They say that "everybody's a critic," and that never seems more true than when you're
pursuing a dream and trying to enlist support. There will always be well-meaning
people who want to "protect" you from your "unrealistic fantasies." Critics tried
to discourage Maria Elena Ibanez from starting a computer business. And yet she
ignored their negative input and pursued her goal anyway.
When Maria Elena Ibanez was a teenager in Colombia, her father enrolled her in a
course on programming minicomputers. Computers were becoming more common in Latin
America, despite their $100,000 price tag, and Maria Elena was instantly taken with
this revolutionary technology. In 1973, she went to the United States to study computer
science at college and after graduation, she had an idea.
Personal computers were selling in the United States for $8,000--a fraction of what
Latin American businesses were paying for their minicomputers.
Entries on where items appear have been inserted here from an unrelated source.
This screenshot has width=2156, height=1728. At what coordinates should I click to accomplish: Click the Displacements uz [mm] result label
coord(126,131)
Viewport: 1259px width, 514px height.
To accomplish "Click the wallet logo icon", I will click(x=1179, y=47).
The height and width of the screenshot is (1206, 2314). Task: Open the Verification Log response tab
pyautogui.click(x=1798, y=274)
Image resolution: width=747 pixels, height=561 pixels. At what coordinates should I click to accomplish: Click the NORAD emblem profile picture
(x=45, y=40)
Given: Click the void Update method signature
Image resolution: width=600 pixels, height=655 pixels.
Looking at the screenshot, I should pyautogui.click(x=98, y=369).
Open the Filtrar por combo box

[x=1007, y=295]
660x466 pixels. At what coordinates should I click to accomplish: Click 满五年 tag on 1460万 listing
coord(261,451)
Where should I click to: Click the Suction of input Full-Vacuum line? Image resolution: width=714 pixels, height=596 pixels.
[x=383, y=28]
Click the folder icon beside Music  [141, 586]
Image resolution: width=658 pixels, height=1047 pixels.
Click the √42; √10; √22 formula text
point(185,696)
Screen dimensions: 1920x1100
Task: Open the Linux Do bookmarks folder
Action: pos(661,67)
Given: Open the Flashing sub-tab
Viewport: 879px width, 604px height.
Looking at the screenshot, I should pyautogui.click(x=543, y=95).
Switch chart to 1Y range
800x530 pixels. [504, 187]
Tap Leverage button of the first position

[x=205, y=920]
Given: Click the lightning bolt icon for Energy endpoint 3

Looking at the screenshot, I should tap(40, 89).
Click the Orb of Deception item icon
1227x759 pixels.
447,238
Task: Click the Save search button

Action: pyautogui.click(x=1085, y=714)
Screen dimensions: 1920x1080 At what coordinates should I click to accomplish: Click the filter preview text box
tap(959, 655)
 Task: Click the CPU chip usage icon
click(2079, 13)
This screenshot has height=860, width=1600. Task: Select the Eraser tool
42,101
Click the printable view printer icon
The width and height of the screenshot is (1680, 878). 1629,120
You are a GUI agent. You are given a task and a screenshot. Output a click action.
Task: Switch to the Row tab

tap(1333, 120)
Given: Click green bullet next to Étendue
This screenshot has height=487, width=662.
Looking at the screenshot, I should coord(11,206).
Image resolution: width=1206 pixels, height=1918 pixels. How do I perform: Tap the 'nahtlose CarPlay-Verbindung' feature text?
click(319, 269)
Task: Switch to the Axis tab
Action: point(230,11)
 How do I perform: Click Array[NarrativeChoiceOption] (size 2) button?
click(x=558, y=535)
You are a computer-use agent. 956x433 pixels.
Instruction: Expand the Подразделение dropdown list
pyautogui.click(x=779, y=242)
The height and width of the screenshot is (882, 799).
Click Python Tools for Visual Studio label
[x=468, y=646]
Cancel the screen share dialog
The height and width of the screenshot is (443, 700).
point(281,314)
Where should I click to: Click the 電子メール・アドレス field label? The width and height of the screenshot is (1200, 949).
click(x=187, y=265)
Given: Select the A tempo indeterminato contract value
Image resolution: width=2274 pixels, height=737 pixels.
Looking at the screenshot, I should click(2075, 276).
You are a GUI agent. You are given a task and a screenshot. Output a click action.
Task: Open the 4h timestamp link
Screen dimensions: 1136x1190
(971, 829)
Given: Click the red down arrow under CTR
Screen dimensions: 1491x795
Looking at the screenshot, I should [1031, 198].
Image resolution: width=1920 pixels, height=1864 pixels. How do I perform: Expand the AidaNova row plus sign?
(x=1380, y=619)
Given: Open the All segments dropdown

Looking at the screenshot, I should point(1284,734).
Why not set up distribution
of personal computers south of the border she thought,
where a fertile market
was just waiting to be tapped? She took her idea to the major computer
companies in 1980 and asked for a chance to distribute their products in her home
country.
They told Maria Elena to forget it!. The computer executives said Latin America
was in the midst of an economic crisis and Latin America countries were too poor
and didn't have the money to make it a market for them to pursue.
Maria Elena saw the situation differently. She saw opportunity where others saw
limitations. She figured, even if the market was only $10 million, it was still
big enough for her and that she could make money in it. Plus, there was no competition.
Maria Elena quickly realized that she had three strikes against her. She was twenty-three
years old, a woman, and had no sales or marketing experience. But she knew two things:
computers were cheap in the United States, and Latin America needed them. Hopeful
and optimistic, she approached a banker and requested a line of credit. He wanted
to see her business plan. Maria Elena had never heard of such a thing. The second
banker she approached asked for her marketing plan. She didn't know what that was,
either. Then she tried to go directly to the distributors. Most wouldn't meet with
her, but two listened skeptically. She asked, "How much business are
you
currently doing in Latin America?" They said "None." Maria Elena committed to selling
$10,000 of their product a year in Latin America and that all of her orders would
be prepaid. Altos Computers--with nothing to lose--gave her an exclusive distribution
agreement for nine months.
Maria Elena's next step was to call a travel agent. Her instructions were simple:
"Book me on a flight from Miami to Argentina, stopping in every major city I can
without having to pay extra." That was how Maria Elena designed her marketing plan.
She later told me that "Ignorance can be bliss and sometimes it pays off because
she didn't know what she was getting herself into."
With no experience, belief in her goal and common sense became her guides. She landed
in Colombia, checked into a hotel, opened the Yellow Pages, and began calling computer
dealers. She figured, the bigger the ad, the bigger the company. So she chose the
companies that had the biggest ads first.